モルディブカレント初体験
モルディブでのダイビングは”上級者向け”であると良く言われます。理由はいろいろありますが、「強い流れ(カレント)があることがある」というのも理由の一つでしょう。
たけは子供の頃から水泳が大得意であったこともあり、水には慣れていて、日本のダイビングで恐怖を感じた事は一度もありませんでした。水中で息が出来なくなる等のトラブルが起こっても結構冷静に対処できましたし。で、そんなこんなでガイドにも上手上手とおだてられたりもして、いい気になっていたのでしょう。そんなたけにとってモルディブの強烈なカレントは、水の中にいる恐怖というものを初体験させてくれました。
潜行して、何もせず流されているだけの時は、たいしたことない流れに見えました。おぉ、さすがはモルディブ。潮が流れてるよ〜、と、のん気に構えていました。
でも、海中の集合場所に行こうと思い、流れに逆らって泳いでみると、全く進まないのです。泳いでも泳いでも進まず、そのうち息が上がって来ました。集合場所にも行けず、岩につかまるのがやっと。このままでは空気がなくなってしまうのではないか、との思いがよぎります。人間の泳力なんてこんなもんか、と身体で感じました。
後日、多少余裕が出た時に気づきましたが、速い流れの中では、魚ですら流されまくっています。
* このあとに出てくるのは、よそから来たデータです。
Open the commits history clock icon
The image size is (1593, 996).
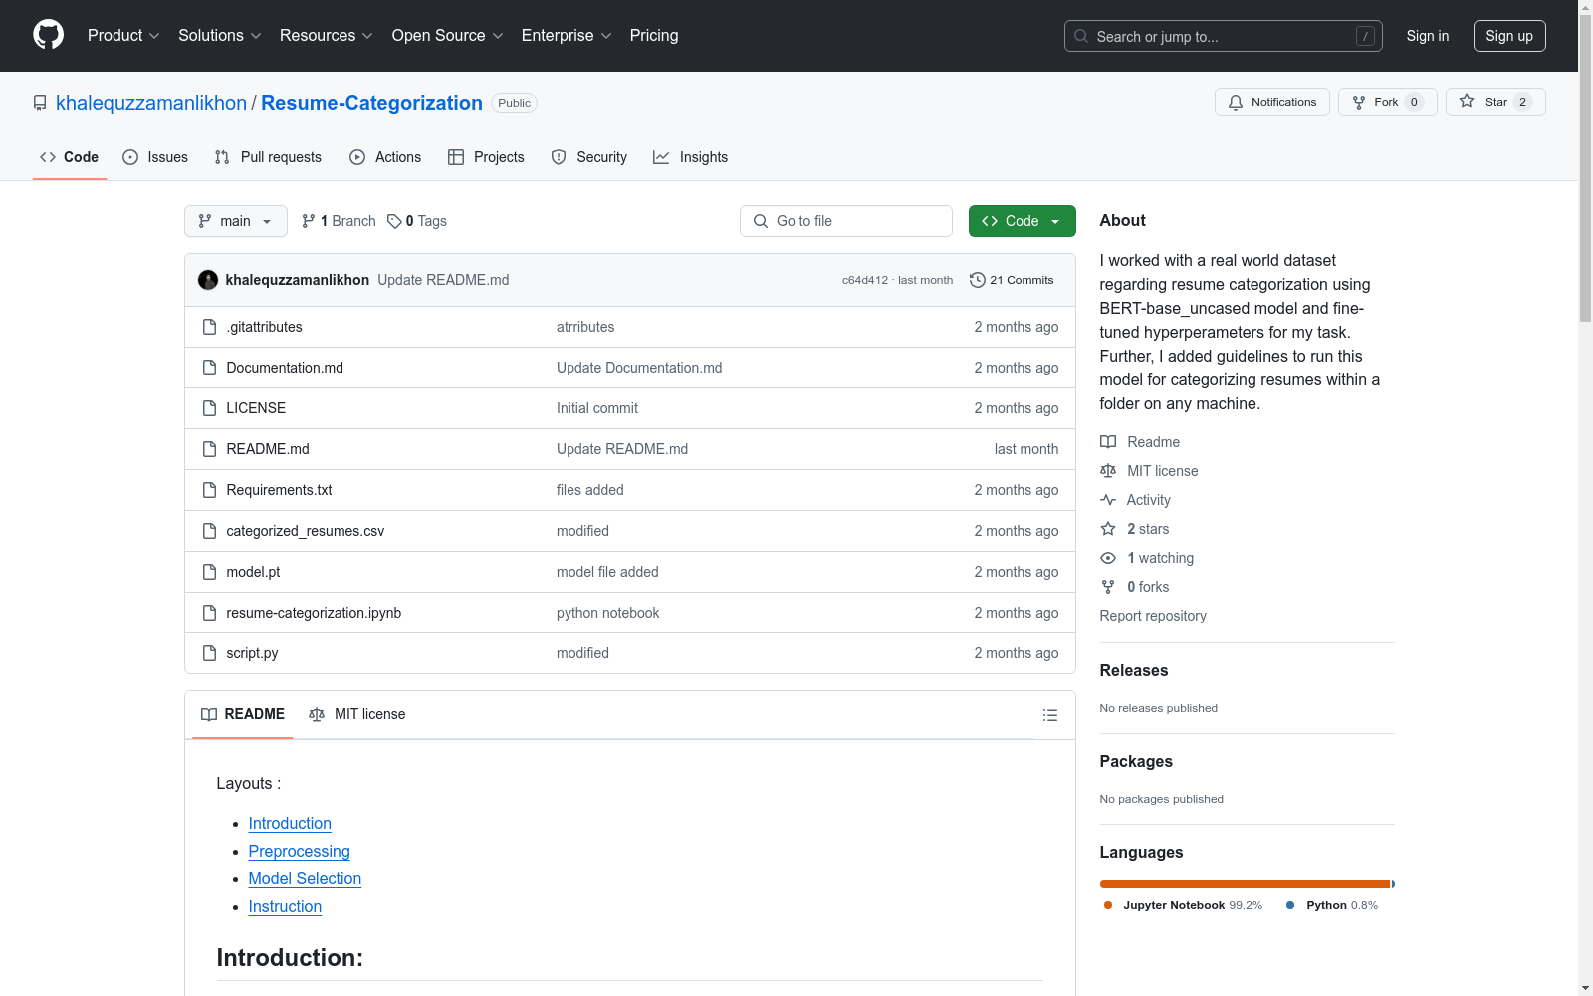click(x=978, y=280)
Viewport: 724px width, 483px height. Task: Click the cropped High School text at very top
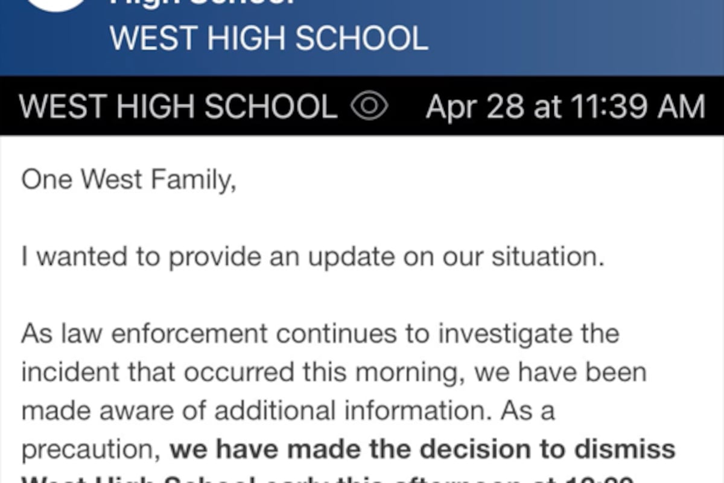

そんな流れに人間如きが逆らえるわけないですね。
カレントがある場合、壁や海底に近づけば少しは流れが弱くなります。流れの真ん中に身を置いてはひたすら流されるしかなくなります。と、こんな初歩的なこともパニックになると頭からぶっとぶもんなんですね。
それと、カレントに翻弄された時は初心者用の最も柔らかいフィンを履いていました。これも流れに太刀打ちできなかった原因の一つだと思っています。カレントの中を泳ぐにはフィンは硬すぎても柔らかすぎてもいけないようです。難しいですね。